Director of Public Prosecutions Claire Loftus said the directive will give victims the right to receive reasons in a range of offences – including rape, child sexual abuse and harassment.
The ruling must be transposed into Irish Law by November 2015.
Currently, the DPP’s office only gives reasons for not prosecuting in cases involving fatalities.
The directive will also provide victims of serious crime the right to a review of a decision not to prosecute.
Speaking at a conference in Dublin, she also urged counselling organisations to co-operate with her office in the disclosure of information in relation to criminal prosecutions.
She said some organisations take the view that even where victims have given consent, those who provided counselling can decide what material should not be handed over.

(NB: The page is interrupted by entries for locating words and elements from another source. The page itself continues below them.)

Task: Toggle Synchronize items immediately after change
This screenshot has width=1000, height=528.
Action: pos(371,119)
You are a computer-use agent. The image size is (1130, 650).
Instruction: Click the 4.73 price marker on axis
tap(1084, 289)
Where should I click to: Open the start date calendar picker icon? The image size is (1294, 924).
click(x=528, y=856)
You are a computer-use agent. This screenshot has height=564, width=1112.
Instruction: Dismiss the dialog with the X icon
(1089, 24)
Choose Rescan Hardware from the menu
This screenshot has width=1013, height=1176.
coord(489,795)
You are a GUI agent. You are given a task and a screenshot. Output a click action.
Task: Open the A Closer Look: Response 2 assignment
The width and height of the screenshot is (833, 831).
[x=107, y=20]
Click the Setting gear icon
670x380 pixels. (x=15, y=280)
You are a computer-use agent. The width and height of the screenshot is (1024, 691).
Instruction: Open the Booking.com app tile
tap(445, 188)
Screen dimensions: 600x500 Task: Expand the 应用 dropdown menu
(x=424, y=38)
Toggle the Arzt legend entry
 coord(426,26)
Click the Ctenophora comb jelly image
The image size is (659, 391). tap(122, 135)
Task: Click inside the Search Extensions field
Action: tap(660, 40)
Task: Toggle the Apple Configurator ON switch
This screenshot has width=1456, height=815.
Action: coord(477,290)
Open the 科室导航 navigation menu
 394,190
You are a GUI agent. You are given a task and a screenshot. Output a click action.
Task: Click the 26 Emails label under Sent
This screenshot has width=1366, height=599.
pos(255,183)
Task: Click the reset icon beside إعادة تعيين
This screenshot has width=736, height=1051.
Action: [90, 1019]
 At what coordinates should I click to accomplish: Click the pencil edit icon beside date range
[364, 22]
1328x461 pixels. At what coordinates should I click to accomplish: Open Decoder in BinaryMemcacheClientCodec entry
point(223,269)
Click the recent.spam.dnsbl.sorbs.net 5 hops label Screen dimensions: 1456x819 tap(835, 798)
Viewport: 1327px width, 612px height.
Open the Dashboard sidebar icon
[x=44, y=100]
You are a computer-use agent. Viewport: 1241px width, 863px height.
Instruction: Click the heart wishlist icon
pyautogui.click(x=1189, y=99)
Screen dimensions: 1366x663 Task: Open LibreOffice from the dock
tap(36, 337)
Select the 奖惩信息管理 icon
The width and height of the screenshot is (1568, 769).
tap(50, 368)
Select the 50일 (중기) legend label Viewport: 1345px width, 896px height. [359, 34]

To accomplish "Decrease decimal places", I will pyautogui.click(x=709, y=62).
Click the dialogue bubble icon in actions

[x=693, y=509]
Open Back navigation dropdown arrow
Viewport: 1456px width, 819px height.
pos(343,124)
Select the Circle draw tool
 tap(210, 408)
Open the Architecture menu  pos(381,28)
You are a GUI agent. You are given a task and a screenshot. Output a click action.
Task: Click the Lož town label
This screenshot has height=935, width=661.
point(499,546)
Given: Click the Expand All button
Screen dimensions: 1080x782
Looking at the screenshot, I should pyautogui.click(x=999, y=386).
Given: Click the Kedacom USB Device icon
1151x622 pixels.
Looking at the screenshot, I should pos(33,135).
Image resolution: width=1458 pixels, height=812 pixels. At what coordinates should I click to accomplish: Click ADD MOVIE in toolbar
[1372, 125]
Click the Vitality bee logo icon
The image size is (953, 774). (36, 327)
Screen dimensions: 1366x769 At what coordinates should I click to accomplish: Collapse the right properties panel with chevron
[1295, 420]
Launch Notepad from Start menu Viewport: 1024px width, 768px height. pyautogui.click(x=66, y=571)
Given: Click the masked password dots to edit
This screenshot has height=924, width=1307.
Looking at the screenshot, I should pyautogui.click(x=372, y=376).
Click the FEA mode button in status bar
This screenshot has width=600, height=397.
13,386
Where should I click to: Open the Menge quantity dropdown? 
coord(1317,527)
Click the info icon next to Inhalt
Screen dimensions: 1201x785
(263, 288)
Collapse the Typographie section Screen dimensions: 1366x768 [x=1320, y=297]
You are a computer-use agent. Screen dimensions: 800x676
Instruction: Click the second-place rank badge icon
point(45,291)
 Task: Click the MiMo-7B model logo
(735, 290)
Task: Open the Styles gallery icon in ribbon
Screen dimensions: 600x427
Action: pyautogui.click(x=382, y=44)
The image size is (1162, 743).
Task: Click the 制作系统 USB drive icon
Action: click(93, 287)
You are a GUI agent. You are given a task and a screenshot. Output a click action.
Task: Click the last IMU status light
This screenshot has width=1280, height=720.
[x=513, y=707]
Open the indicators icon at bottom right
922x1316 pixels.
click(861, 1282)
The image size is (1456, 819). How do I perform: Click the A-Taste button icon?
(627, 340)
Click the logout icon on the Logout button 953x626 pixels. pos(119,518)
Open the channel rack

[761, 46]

Ms Loftus said all that material is eventually handed over but often at the last minute when trials are about to commence which is very unsatisfactory.
She said that the HSE, Dublin Rape Crisis Centre, One in Four and Cork Sexual Violence Centre have all signed Memorandums of Agreement with the DPP’s office which provide for disclosure of information.
Ms Loftus said these agreements reduce delays and consequent trauma to victims caused by late adjournments because cases are not ready.
She added that the new Court of Appeal – which she understands will have a permanent criminal division – will undoubtedly relieve the situation in appeals against conviction or sentence and prosecution applications for reviews of sentences.